[Saved data entries]
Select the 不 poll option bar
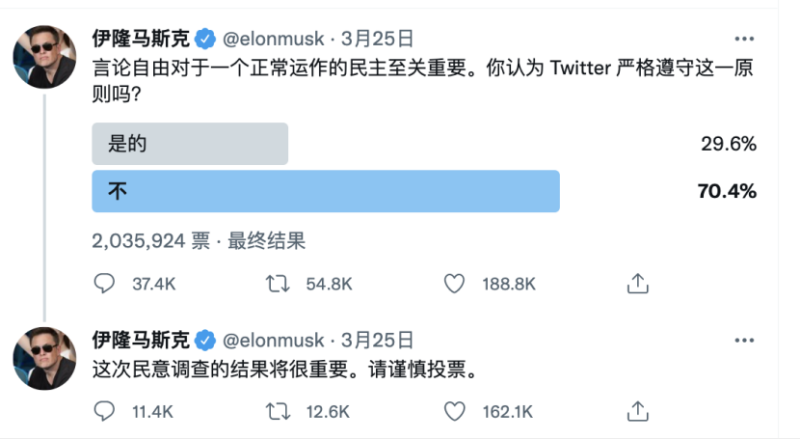Image resolution: width=800 pixels, height=440 pixels. coord(325,191)
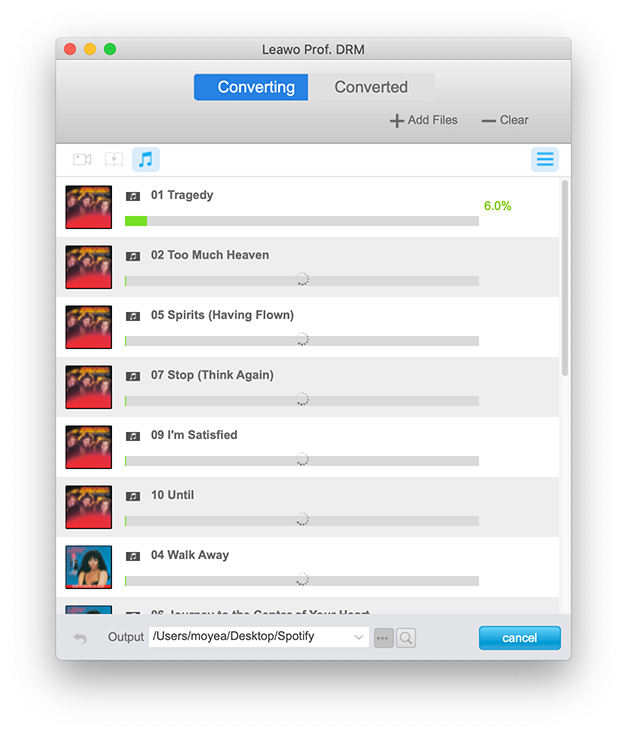Click the 01 Tragedy progress bar

(301, 220)
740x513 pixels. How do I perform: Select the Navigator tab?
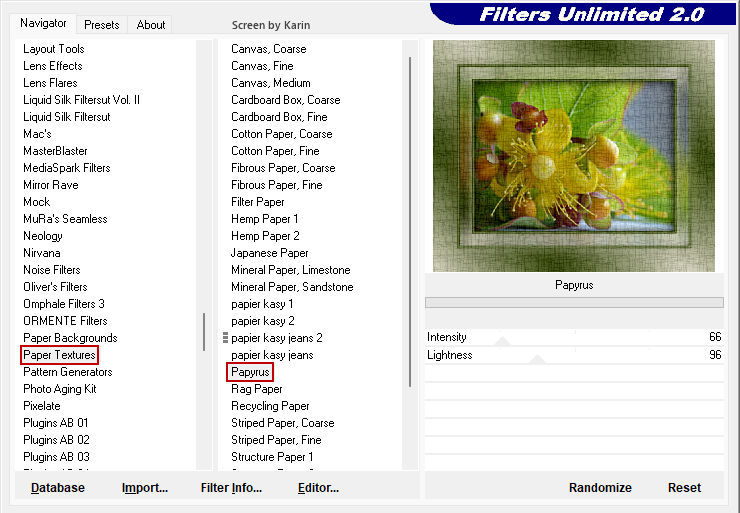click(44, 23)
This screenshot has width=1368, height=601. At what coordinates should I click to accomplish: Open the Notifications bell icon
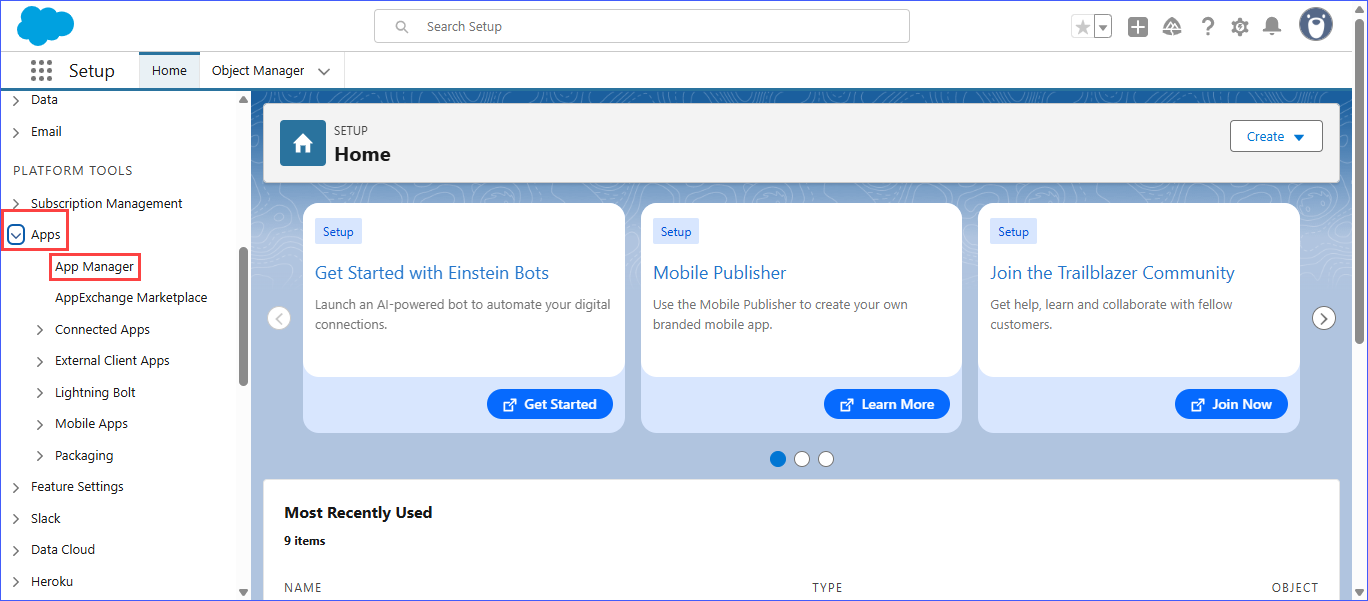coord(1272,27)
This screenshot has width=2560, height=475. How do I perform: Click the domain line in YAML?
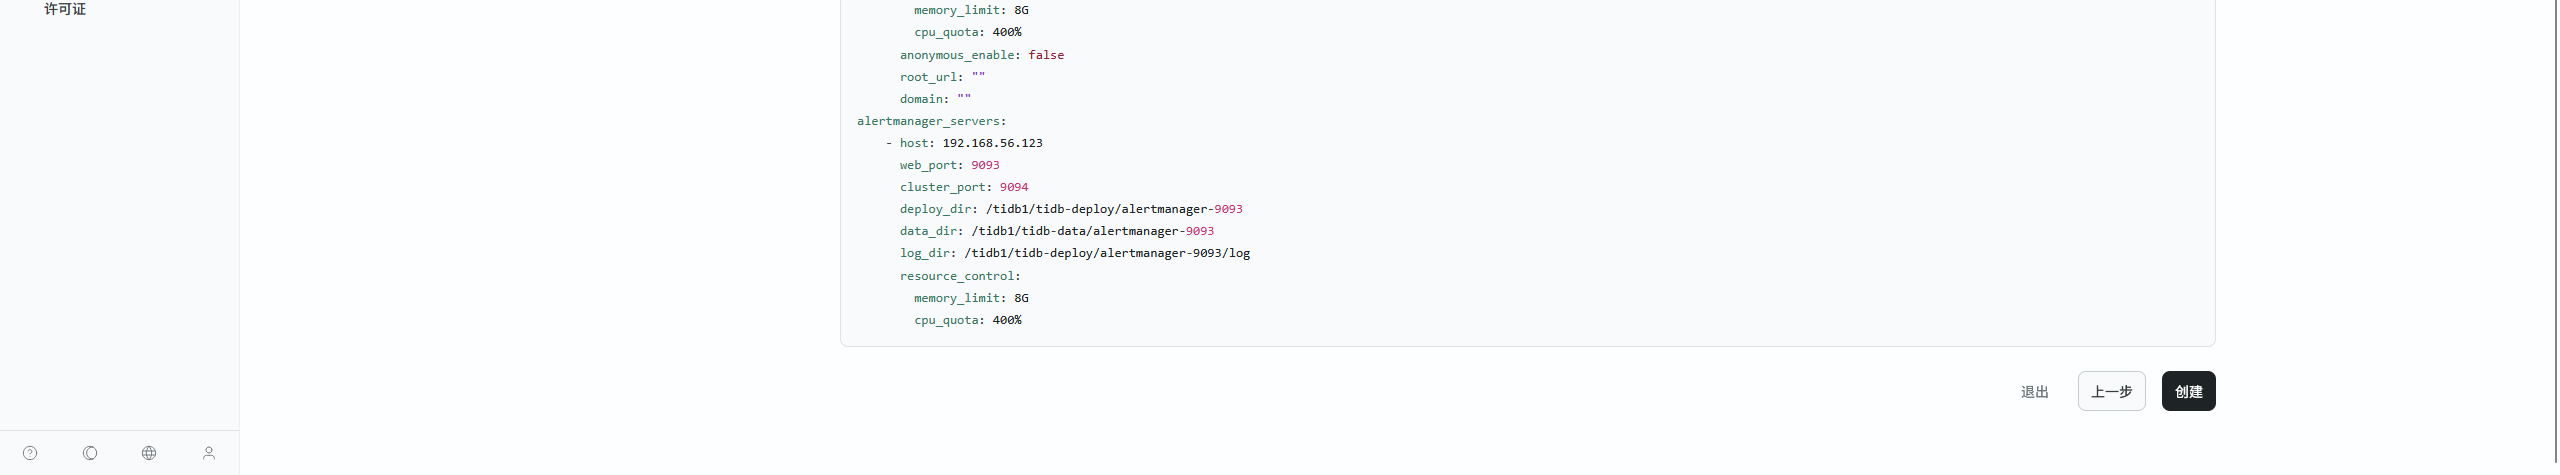click(935, 99)
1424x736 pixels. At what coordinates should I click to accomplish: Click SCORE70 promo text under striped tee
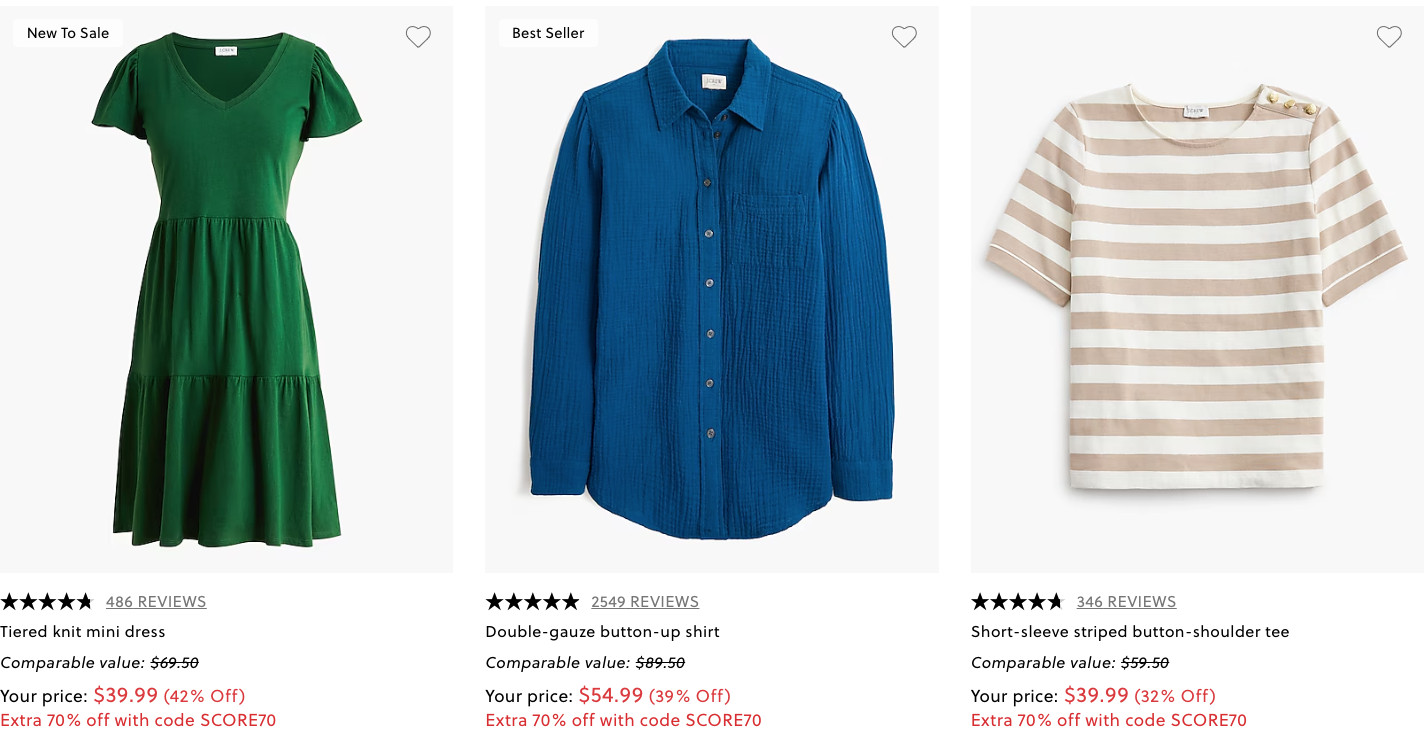(x=1109, y=720)
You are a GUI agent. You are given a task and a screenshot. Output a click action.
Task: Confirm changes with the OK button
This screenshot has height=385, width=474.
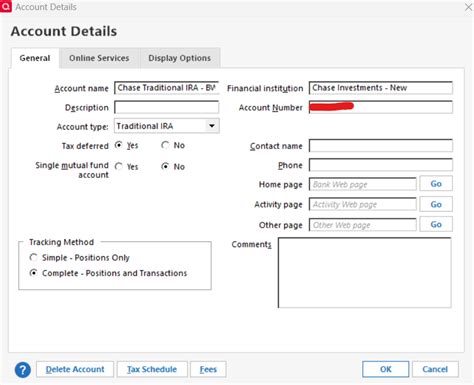click(386, 369)
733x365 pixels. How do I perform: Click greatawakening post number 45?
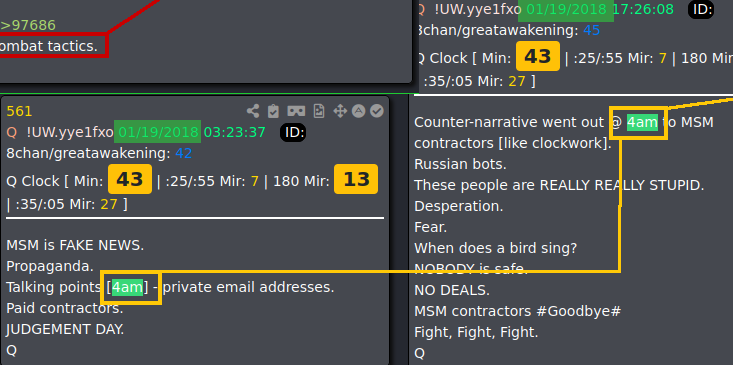pos(591,30)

- _Task to complete_
Output a verbatim copy of the lines from the line containing "You are a GUI" through the end of the data, both included, without any images.

- _Exercise response_
You are a GUI agent. You are given a task and a screenshot. Output a click action.
Task: Confirm changes with the OK button
This screenshot has height=385, width=474.
click(386, 369)
733x365 pixels. How do I perform: Click greatawakening post number 45?
pos(591,30)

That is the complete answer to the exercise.